== Available records
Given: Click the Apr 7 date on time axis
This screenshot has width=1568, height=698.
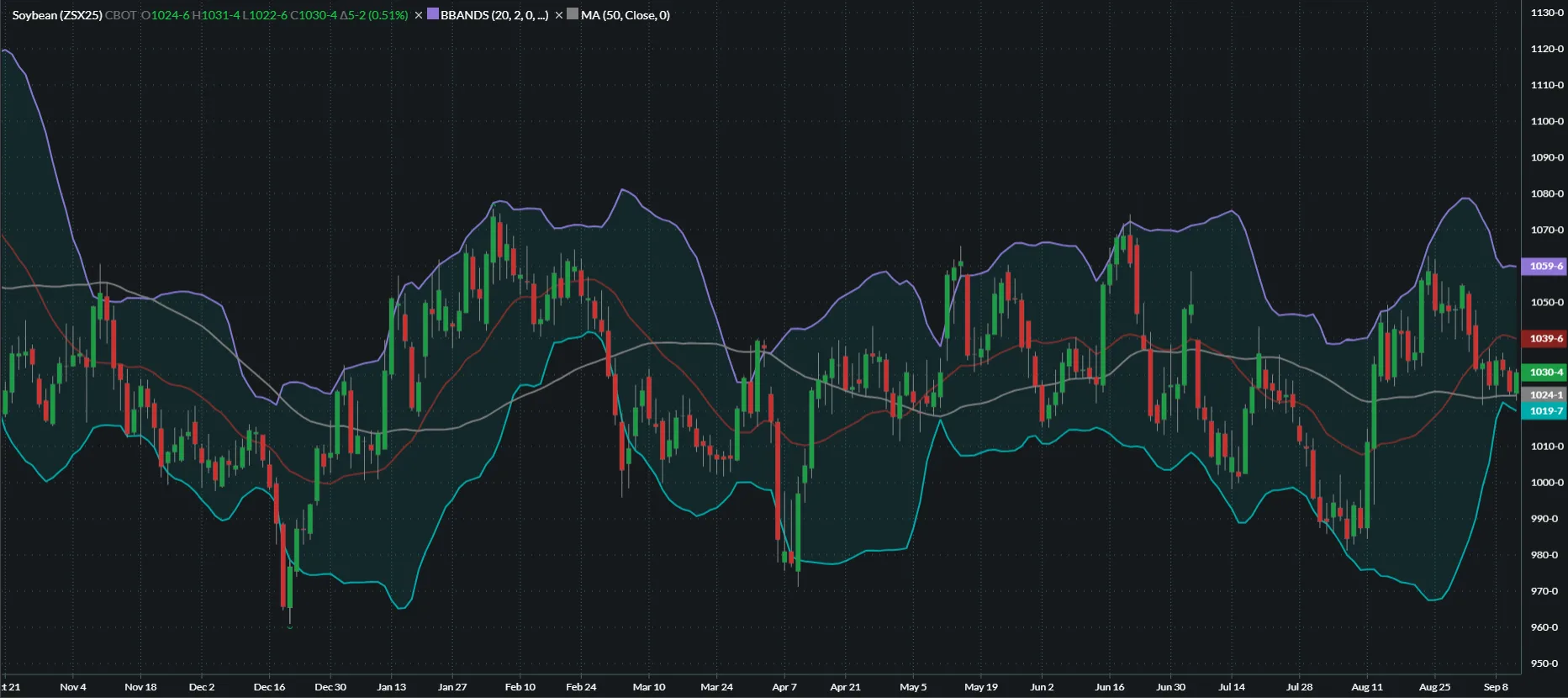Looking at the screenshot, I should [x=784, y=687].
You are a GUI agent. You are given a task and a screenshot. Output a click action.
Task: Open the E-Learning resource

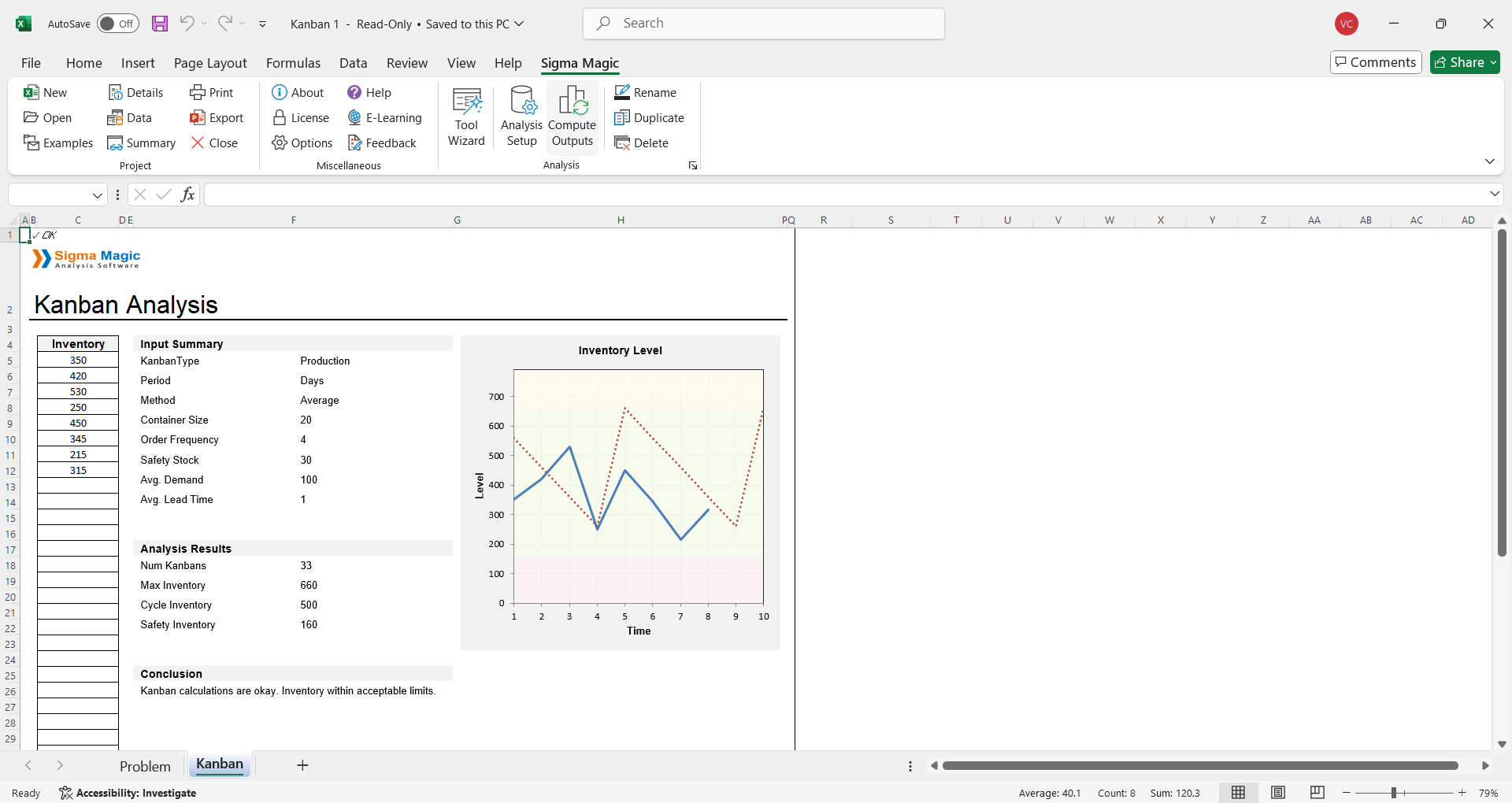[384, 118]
====
§ **Written request**: Copy out the text of the records above word for word, leaving out the pictures.

§ **Complete response**:
Given: Click the Apr 7 date on time axis
This screenshot has width=1568, height=698.
Looking at the screenshot, I should [x=784, y=687].
You are a GUI agent. You are given a task and a screenshot. Output a click action.
Task: Open the E-Learning resource

[384, 118]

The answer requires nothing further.